In the age of automation, Homeland Center puts real people at the front desk. Ask them a question, and they’ll find the answer. Stop to chat, and they’ll find the time to listen.
“One of the greatest things about having people at the desk instead of a machine is that people will ask you almost anything that’s on their mind,” said second-shift receptionist Ron Clark. “Sometimes, they’re having a bad day, and you try to uplift their spirits.”
Meet the four devoted people who staff the receptionist’s desk, watching the phones and the doors as they play their part in sustaining Homeland’s renowned homelike feel.
Ron Clark, evenings
Ron Clark has lived through a few adventures, like the time he snatched a shotgun from a man pointing it at him and future Harrisburg Police Chief Thomas Carter. In a long career, he has worked in security and law enforcement in the U.S. Marines, as a Pennsylvania state constable, and security at hospitals and in higher education.
With his keen instincts, he keeps an eye on the door, even as he befriends residents and their families.
He has grieved with families and residents who have lost loved ones. He listens to the tales of veterans. He considers time with Homeland staff “a shared gift,” as they forge bonds and develop teamwork.
“The residents, they open up to me,” Ron says. “Some of the stories they tell me are overwhelmingly enjoyable. People come from all different types of life. I love to read, but I learn more from people on the streets than I’ve ever learned from a book.”
Carol Mitchell, days
Carol Mitchell is a good listener and empathizer because she knows all about the lives that Homeland residents have lived.
“I have been everywhere these folks have been,” she says. “I’m a mom. I’ve been a single mom. Now I’m a senior citizen myself.”
Carol first worked in Homeland activities, under the supervision of her daughter, former Activities Director Gillian Sumpter. Now, getting the hang of the front desk has been “a beautiful journey.”
Carol is retired from Harrisburg’s Hamilton Health Center, where she discovered a passion for teaching women, especially women of color, the benefits of breastfeeding.
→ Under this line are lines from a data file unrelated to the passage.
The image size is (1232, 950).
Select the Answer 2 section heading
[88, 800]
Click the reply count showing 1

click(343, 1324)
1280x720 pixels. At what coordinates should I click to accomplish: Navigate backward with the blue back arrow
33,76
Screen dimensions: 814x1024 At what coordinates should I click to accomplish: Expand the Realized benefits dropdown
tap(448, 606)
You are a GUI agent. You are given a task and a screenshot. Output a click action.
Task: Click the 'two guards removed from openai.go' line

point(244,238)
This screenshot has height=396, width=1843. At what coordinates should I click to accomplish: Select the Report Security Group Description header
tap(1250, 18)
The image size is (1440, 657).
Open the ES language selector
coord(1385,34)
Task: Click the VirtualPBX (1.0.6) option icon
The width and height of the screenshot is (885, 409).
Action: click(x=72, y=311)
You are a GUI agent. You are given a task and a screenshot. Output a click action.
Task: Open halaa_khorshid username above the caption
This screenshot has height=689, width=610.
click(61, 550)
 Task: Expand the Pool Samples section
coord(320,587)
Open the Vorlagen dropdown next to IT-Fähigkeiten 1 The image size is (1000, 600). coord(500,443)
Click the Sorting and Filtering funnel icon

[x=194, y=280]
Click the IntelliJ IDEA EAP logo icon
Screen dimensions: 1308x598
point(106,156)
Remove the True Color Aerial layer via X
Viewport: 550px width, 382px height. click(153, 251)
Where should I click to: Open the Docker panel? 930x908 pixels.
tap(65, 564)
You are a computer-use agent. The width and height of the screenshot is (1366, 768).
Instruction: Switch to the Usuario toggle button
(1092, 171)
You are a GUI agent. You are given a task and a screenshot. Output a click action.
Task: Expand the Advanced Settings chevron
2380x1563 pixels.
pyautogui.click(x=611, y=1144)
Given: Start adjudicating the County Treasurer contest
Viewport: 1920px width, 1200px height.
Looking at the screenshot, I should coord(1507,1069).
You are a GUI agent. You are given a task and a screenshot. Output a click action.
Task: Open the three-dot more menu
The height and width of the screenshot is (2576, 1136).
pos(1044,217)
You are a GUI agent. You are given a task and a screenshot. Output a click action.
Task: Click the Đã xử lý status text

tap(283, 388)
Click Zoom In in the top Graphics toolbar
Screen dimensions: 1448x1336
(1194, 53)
She trained to become a lactation counselor and worked with Harrisburg Hospital to establish a support program for breastfeeding mothers.
At Homeland, she works “the other end of the life spectrum.” When family members call, she does her best to help.
“There’s nothing worse than saying, ‘I don’t know how your mom is,’” she says. “Nine times out of 10, we don’t know, but we can suggest they call back at a certain time to reach the nurse. At least we can give them a goal.”
Staffing the front desk shows Homeland’s commitment to personalized service, Carol believes.
“I know I feel good when I call someplace and a human answers the phone,” she says. “I can ask questions and get more than I would from a robocall. I appreciate talking to a real person, especially when it comes to my loved ones.”
Pat Wilbern, nights
Pat Wilbern started at Homeland in 1990, putting her typing skills and medical secretary certificate to work in the front office.
“I love Homeland, and I love the residents,” she says today. “It is a great place to work.”
As nightshift receptionist, Pat operates in a “nice and peaceful” setting. Nonetheless, she is there when residents and families need her. One resident sleeps all day and calls to chat at night. While they talk, Pat texts a CNA to check on her.
She also helps families find answers for their middle-of-the-night questions, and she connects the nighttime calls that residents place just to hear a loved one’s voice. Before the COVID-19 lockdown, she greeted family members stopping on their way to work for visits with their relatives.
“Homeland is very responsive to the needs of the residents,” she says. “They have always been my main concern.”
Daneen Williams, weekends
As the first person that Homeland guests see, Daneen Williams tries to “make everyone’s visit to Homeland just as pleasurable as possible.”
Daneen started working at Homeland in dietary in 1992, switching to the reception desk about five years later. She brings her spontaneous nature to the post, providing a compassionate ear and a sense of calm for families undergoing the difficult transition to nursing-home care for a loved one.
“I explain to them that they did the best thing for their parent or family member because their loved one is getting 24-hour care with specialized and certified assistance,” she says.
Daneen has gotten to know some memorable residents, including one whose aunt modeled for the Beaux-Arts paintings in the Pennsylvania Capitol and the dancing nymphs immortalized in the fountain at Harrisburg’s Italian Lake Park.
Because Homeland is the residents’ home, Daneen does everything she can “to make the residents’ experience as comfortable as possible.”
Though COVID has restricted personal visits, she makes sure family members know someone is at the desk 24/7, “so if they ever feel they want to check in on their loved one, they can do that at any point in time because we have charge nurses and supervising nurses here at all times for their ease.”